● **WHAT YOU NEED TO DO**
Would you work out how many of the lines below hold "computer" and reply with nothing but the number?
##########
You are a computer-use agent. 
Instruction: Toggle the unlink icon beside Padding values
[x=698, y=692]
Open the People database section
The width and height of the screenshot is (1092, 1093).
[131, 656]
##########
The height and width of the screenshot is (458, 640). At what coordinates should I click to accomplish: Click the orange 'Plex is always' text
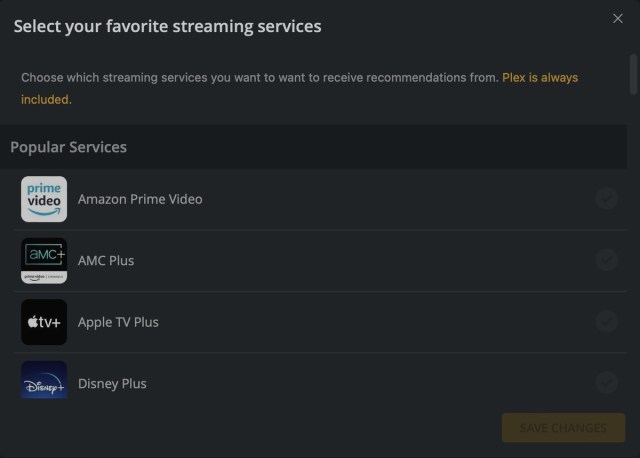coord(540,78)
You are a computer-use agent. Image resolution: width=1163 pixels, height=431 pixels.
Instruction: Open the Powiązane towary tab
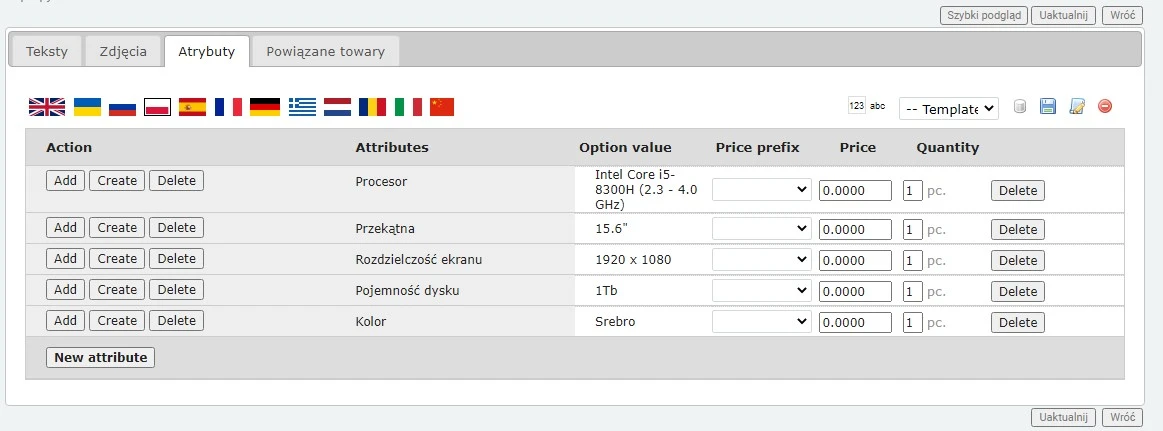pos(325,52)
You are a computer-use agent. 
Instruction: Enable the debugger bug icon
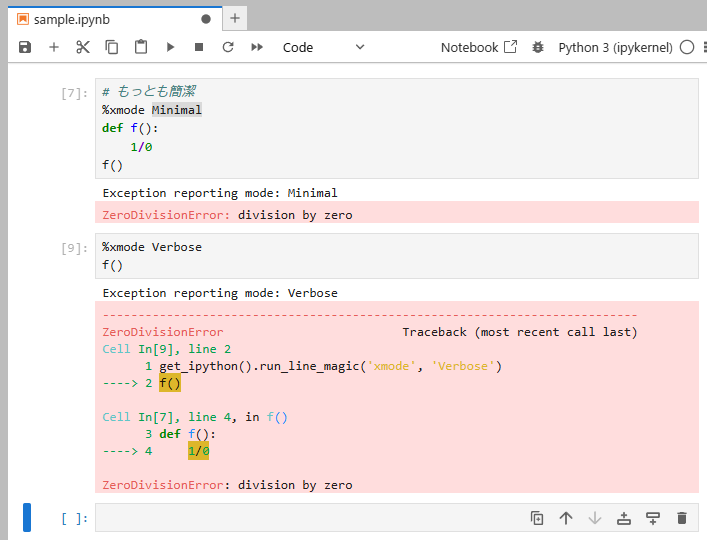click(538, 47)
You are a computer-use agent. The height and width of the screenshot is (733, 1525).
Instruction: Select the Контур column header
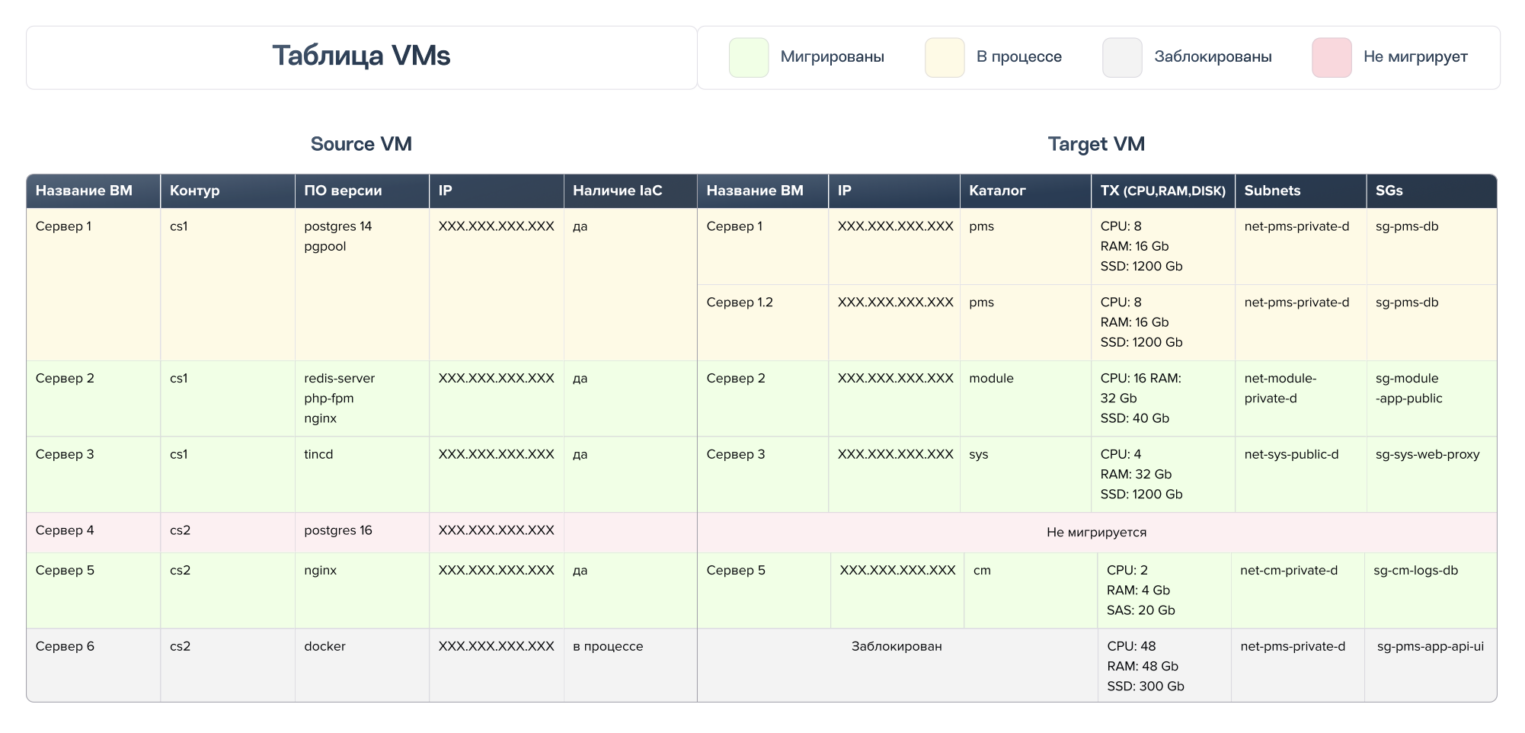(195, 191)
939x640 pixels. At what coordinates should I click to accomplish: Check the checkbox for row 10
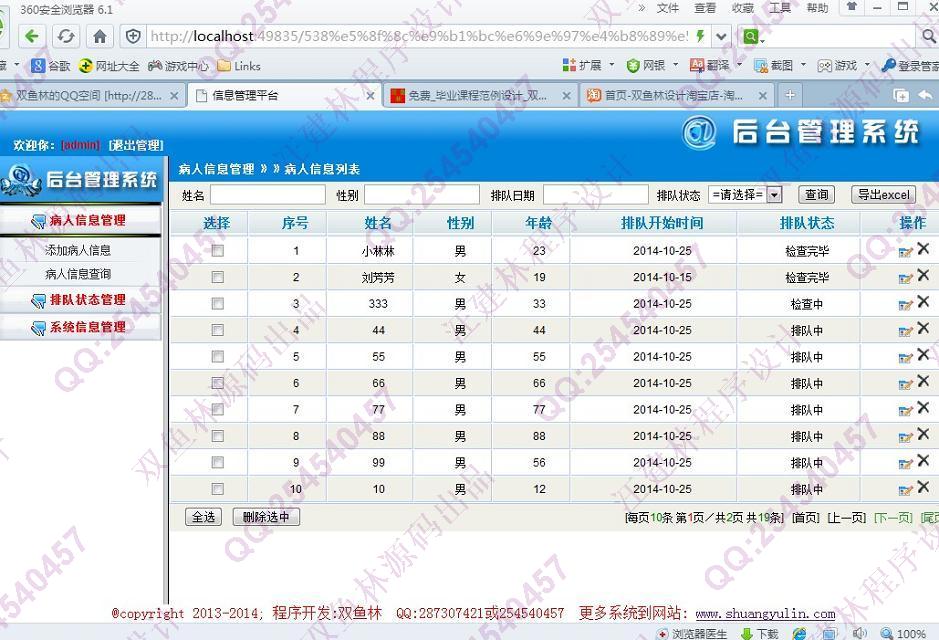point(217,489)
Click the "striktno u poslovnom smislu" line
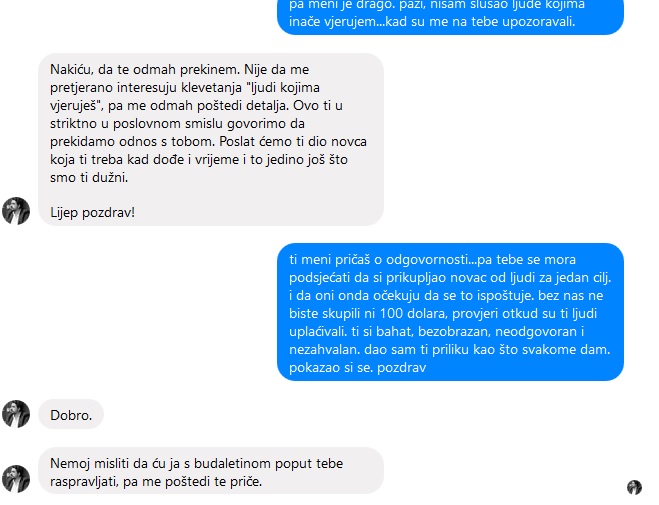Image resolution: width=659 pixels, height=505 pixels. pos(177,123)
##########
● **TASK OUTPUT**
4